>>
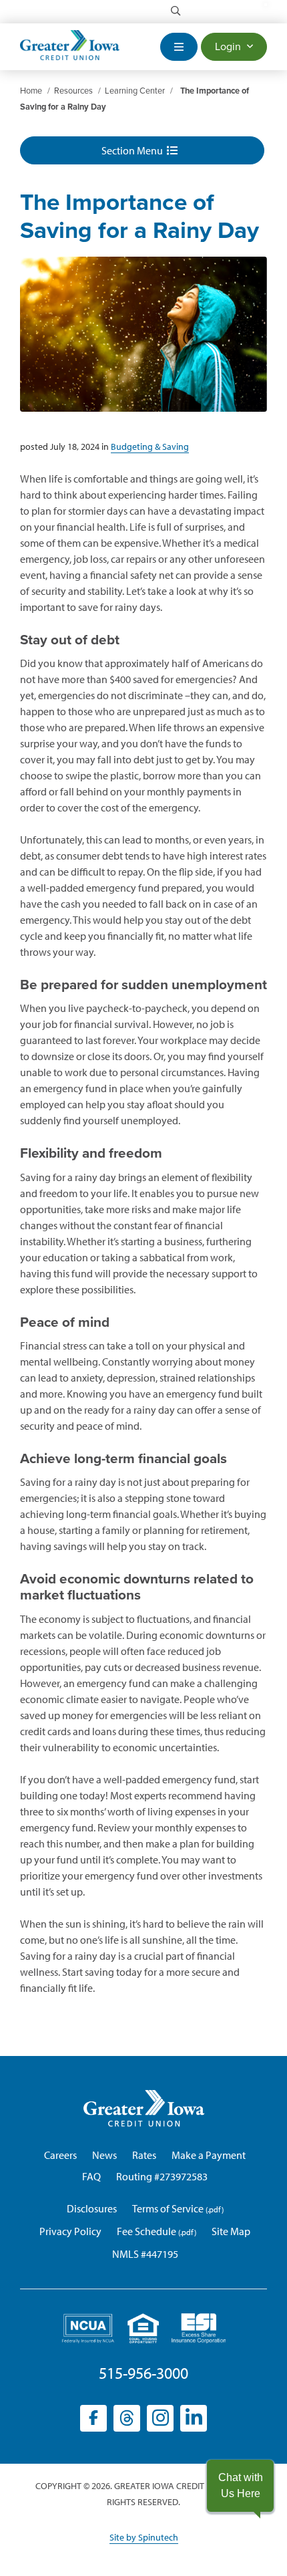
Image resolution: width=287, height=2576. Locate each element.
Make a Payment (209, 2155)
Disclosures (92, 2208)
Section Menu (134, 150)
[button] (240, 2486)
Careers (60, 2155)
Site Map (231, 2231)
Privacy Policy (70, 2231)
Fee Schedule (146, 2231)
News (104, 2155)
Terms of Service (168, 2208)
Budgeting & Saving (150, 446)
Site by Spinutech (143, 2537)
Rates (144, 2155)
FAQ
<<
>>
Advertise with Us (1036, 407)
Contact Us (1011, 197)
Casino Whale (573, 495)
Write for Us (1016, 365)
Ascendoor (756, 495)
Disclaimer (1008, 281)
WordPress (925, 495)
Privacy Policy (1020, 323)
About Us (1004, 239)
<<
- [EXERCISE PROMPT]
Copy the records above exactly, beginning at the line that contains "Write for Us (1016, 365)" and stopping after the line that contains "About Us (1004, 239)".

- [SOLVED PROBLEM]
Write for Us (1016, 365)
Ascendoor (756, 495)
Disclaimer (1008, 281)
WordPress (925, 495)
Privacy Policy (1020, 323)
About Us (1004, 239)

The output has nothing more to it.